### What you should do
Could you write out all of the data below, line for line and unchanged?

Collected data:

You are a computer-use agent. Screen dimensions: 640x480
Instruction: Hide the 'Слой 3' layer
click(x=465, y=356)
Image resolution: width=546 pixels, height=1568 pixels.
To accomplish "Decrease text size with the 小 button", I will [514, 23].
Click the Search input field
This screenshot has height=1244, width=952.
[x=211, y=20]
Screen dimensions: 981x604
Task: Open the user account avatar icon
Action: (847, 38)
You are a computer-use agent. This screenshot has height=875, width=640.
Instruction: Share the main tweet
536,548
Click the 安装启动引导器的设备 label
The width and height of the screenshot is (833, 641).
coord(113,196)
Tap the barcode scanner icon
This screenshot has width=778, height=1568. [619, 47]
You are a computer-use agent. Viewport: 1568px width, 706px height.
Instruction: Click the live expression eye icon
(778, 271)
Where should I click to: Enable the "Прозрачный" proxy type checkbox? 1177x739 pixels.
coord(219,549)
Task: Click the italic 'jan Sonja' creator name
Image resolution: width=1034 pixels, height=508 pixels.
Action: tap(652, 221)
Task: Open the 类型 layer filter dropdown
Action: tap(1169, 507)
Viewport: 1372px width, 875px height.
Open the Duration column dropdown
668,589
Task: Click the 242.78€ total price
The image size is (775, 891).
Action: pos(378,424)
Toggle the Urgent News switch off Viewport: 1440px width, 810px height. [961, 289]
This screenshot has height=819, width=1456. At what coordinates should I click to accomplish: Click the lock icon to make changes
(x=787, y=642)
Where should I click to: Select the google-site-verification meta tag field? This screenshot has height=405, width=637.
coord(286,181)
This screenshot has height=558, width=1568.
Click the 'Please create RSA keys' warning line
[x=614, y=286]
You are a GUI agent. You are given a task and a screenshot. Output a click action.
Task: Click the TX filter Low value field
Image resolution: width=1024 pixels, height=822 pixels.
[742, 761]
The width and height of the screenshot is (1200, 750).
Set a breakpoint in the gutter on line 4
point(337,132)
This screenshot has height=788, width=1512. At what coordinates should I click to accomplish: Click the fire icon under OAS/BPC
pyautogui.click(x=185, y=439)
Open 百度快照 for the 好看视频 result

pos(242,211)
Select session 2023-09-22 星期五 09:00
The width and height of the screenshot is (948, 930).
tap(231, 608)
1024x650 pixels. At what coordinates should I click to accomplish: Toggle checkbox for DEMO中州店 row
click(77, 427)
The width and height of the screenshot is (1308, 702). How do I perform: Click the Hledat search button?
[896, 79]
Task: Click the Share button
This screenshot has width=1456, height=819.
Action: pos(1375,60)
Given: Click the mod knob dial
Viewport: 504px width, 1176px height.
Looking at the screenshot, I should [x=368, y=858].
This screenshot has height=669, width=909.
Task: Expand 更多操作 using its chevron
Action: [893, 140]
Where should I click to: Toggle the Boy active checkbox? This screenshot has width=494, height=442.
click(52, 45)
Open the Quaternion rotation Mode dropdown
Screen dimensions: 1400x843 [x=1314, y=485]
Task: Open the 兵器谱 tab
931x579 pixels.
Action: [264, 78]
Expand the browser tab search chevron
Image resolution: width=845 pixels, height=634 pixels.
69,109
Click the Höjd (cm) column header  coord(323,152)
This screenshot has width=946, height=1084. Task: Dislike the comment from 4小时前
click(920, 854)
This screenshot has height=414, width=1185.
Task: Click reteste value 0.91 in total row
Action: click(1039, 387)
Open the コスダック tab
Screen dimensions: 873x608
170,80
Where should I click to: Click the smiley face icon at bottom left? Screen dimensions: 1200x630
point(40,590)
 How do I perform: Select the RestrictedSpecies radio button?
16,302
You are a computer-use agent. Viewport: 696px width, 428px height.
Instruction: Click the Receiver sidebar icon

### Written answer
You are a computer-use agent. Screen dimensions: 640x480
Instruction: Hide the 'Слой 3' layer
click(x=465, y=356)
Image resolution: width=546 pixels, height=1568 pixels.
To accomplish "Decrease text size with the 小 button", I will [514, 23].
Click the Search input field
This screenshot has height=1244, width=952.
[x=211, y=20]
Screen dimensions: 981x604
Task: Open the user account avatar icon
Action: (847, 38)
You are a computer-use agent. This screenshot has height=875, width=640.
Instruction: Share the main tweet
536,548
Click the 安装启动引导器的设备 label
The width and height of the screenshot is (833, 641).
coord(113,196)
Tap the barcode scanner icon
This screenshot has width=778, height=1568. [619, 47]
You are a computer-use agent. Viewport: 1568px width, 706px height.
Instruction: Click the live expression eye icon
(778, 271)
Where should I click to: Enable the "Прозрачный" proxy type checkbox? 1177x739 pixels.
coord(219,549)
Task: Click the italic 'jan Sonja' creator name
Image resolution: width=1034 pixels, height=508 pixels.
Action: tap(652, 221)
Task: Open the 类型 layer filter dropdown
Action: tap(1169, 507)
Viewport: 1372px width, 875px height.
Open the Duration column dropdown
668,589
Task: Click the 242.78€ total price
The image size is (775, 891).
Action: pos(378,424)
Toggle the Urgent News switch off Viewport: 1440px width, 810px height. [961, 289]
This screenshot has height=819, width=1456. At what coordinates should I click to accomplish: Click the lock icon to make changes
(x=787, y=642)
Where should I click to: Select the google-site-verification meta tag field? This screenshot has height=405, width=637.
coord(286,181)
This screenshot has height=558, width=1568.
Click the 'Please create RSA keys' warning line
[x=614, y=286]
You are a GUI agent. You are given a task and a screenshot. Output a click action.
Task: Click the TX filter Low value field
Image resolution: width=1024 pixels, height=822 pixels.
[742, 761]
The width and height of the screenshot is (1200, 750).
Set a breakpoint in the gutter on line 4
point(337,132)
This screenshot has height=788, width=1512. At what coordinates should I click to accomplish: Click the fire icon under OAS/BPC
pyautogui.click(x=185, y=439)
Open 百度快照 for the 好看视频 result

pos(242,211)
Select session 2023-09-22 星期五 09:00
The width and height of the screenshot is (948, 930).
tap(231, 608)
1024x650 pixels. At what coordinates should I click to accomplish: Toggle checkbox for DEMO中州店 row
click(77, 427)
The width and height of the screenshot is (1308, 702). How do I perform: Click the Hledat search button?
[896, 79]
Task: Click the Share button
This screenshot has width=1456, height=819.
Action: pos(1375,60)
Given: Click the mod knob dial
Viewport: 504px width, 1176px height.
Looking at the screenshot, I should [x=368, y=858].
This screenshot has height=669, width=909.
Task: Expand 更多操作 using its chevron
Action: [893, 140]
Where should I click to: Toggle the Boy active checkbox? This screenshot has width=494, height=442.
click(52, 45)
Open the Quaternion rotation Mode dropdown
Screen dimensions: 1400x843 [x=1314, y=485]
Task: Open the 兵器谱 tab
931x579 pixels.
Action: [264, 78]
Expand the browser tab search chevron
Image resolution: width=845 pixels, height=634 pixels.
69,109
Click the Höjd (cm) column header  coord(323,152)
This screenshot has width=946, height=1084. Task: Dislike the comment from 4小时前
click(920, 854)
This screenshot has height=414, width=1185.
Task: Click reteste value 0.91 in total row
Action: click(1039, 387)
Open the コスダック tab
Screen dimensions: 873x608
170,80
Where should I click to: Click the smiley face icon at bottom left? Screen dimensions: 1200x630
point(40,590)
 How do I perform: Select the RestrictedSpecies radio button?
16,302
You are a computer-use agent. Viewport: 696px width, 428px height.
Instruction: Click the Receiver sidebar icon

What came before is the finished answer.